» **What needs to be done**
Rewrite the items from the start through the line containing "will tap(1124, 1414).", changing "accomplish" to "complete" and leaving everything else as it is. Output only those lines.

__________________________________________________

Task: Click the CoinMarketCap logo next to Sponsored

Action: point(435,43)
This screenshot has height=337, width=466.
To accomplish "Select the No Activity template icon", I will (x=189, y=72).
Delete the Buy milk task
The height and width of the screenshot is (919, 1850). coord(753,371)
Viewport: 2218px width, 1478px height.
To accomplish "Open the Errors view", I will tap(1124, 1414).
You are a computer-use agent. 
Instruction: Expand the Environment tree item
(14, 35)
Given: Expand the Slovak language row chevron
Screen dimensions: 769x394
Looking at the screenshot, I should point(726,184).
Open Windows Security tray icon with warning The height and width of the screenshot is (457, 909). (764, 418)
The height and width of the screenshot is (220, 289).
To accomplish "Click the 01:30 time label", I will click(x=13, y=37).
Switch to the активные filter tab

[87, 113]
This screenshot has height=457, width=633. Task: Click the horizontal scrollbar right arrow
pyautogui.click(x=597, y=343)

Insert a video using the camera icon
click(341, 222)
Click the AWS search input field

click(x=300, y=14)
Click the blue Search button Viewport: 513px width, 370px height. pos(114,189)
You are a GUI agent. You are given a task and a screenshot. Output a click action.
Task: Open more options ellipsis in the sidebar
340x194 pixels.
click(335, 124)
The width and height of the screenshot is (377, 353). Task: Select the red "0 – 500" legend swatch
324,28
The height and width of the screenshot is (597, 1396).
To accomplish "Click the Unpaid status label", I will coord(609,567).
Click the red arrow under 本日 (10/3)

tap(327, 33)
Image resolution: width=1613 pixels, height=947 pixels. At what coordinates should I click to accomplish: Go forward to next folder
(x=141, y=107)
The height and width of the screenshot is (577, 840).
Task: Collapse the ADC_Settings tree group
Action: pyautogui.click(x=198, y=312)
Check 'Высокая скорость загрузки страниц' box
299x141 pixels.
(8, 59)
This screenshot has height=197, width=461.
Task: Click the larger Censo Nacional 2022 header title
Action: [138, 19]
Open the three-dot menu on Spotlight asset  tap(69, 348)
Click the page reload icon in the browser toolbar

__________________________________________________

» **Task output**
Task: Click the CoinMarketCap logo next to Sponsored

Action: point(435,43)
This screenshot has height=337, width=466.
To complete "Select the No Activity template icon", I will (x=189, y=72).
Delete the Buy milk task
The height and width of the screenshot is (919, 1850). coord(753,371)
Viewport: 2218px width, 1478px height.
To complete "Open the Errors view", I will tap(1124, 1414).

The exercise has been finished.